Finding Their Roles

Dec. 1, 2011

Looking over estimates at her desk one recent afternoon, Leslie Oliver, manager of Dean Arbour Chevrolet Cadillac in East Tawas, Mich., had to admit the truth: Her mind was elsewhere. One of her two young sons was sick.

“On days like today, it is really a challenge to know that one of my children is sick and needs to go to the doctor,” she says. ”But the shop is terribly busy.” It’s the classic struggle to maintain a work-life balance, unfolding in real time. “I feel that I should be at home with them, but yet I am still at work,” she says. “In the back of my mind, I’m thinking. ‘Am I doing the right thing?’”

Today, family still vies for her attention, but it’s increasingly common for her to feel pressure in the other direction. The 5,500-square-foot shop does brisk business for such a small town (the population is less than 30,000), pulling in approximately $1.2 million a year servicing 100 repair orders a month. It’s a big job, and there are times she wishes she had more time to devote to her career.

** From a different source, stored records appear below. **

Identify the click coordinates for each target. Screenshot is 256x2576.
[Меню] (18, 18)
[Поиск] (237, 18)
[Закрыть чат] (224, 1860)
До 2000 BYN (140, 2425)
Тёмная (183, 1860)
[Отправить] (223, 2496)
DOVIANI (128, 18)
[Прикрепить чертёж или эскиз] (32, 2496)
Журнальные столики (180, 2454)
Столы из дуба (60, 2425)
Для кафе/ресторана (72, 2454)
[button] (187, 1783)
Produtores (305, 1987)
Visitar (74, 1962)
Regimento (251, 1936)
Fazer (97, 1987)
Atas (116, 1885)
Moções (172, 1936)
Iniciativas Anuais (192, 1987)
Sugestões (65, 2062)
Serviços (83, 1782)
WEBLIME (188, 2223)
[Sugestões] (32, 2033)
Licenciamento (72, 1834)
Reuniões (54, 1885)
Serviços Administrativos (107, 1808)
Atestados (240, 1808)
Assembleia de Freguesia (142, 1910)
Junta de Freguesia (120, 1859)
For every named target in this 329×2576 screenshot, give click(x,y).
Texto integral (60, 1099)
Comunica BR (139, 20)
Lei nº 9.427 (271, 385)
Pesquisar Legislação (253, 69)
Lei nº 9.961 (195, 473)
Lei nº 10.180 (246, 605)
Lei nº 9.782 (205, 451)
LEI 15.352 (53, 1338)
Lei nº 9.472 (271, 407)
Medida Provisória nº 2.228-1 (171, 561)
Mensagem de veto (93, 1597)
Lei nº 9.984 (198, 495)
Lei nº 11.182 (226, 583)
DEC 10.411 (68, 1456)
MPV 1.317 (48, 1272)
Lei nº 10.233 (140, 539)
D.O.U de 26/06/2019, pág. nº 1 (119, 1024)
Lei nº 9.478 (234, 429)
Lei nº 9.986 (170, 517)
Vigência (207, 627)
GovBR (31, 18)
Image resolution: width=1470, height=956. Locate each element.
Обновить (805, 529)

“It is very easy to get caught up in work mode, see all the things that need to be done,” she says. Though the scale occasionally tips in one direction or the other, on the whole, Oliver has learned to straddle her role as body shop manager with wife and mother of two. She’s done it by separating home and work, setting personal goals, keeping employee retention high and sometimes allowing outside life to seep into the workplace.

A shop with a storied history

Dean Arbour, the owner of the shop and adjacent dealership, opened his first dealership in 1970, and has since expanded to five locations in northern Michigan offering Ford, Lincoln, Mercury, Chevrolet and Cadillac vehicles. Two of these dealerships have on-site collision repair shops. Oliver was 19 when she met Arbour; she was working as a golf caddy at a country club where he was a member. Arbour hired her as an assistant, and she learned the business over the course of five years, building her knowledge of estimates, industry technology, and customer care. When the shop’s manager announced his retirement, Oliver was tapped to take his place.

The 20-stall collision center now has five full-time employees in addition to Oliver—an assistant, one painter, one paint helper and two technicians, both of whom have ATEG and I-CAR training. A large portion of their workload comes from direct repair programs, and due to the town’s rural location and large deer population, there’s no shortage of collision repair work.

As Oliver has tackled new challenges at the shop, her commitments at home have tripled. She married her husband, Gus, and in 2007, and had a son, Hunter. Just 13 months later, she had a second son, Andrew. So how has she managed to juggle home life with the demands of the job?

Separating duties

The key to keeping everything in balance for Oliver is committing fully to the task at hand. Oliver says that when she’s at the shop, she tries to be completely focused on the business at hand, keeping family in a separate part of her mind. Once she steps out the door, though, her focus changes. “I know that I have a whole other job when I get out of the parking lot,” she says.

“The owners of the dealership are extremely family-oriented and they have children. So as long as there’s nothing seriously hanging over their head, employees are allowed to come and go if they’ve got a game or a recital going on.”
      —Leslie Oliver, collision center manager, Dean Arbour Chevrolet cadillac

When she took over the role of manager in 2004, Oliver quickly determined that the shop needed some changes to bring it in line with today’s more customer-oriented philosophies. ”It seems that with the advancing auto industry vehicle change, repair techniques have changed, but people do not change,” she says. “I do feel that a large portion of my job is to 'fix' people—make them feel comfortable, assure them they are not as dumb as they may feel for wrecking their vehicle,” she says, smiling.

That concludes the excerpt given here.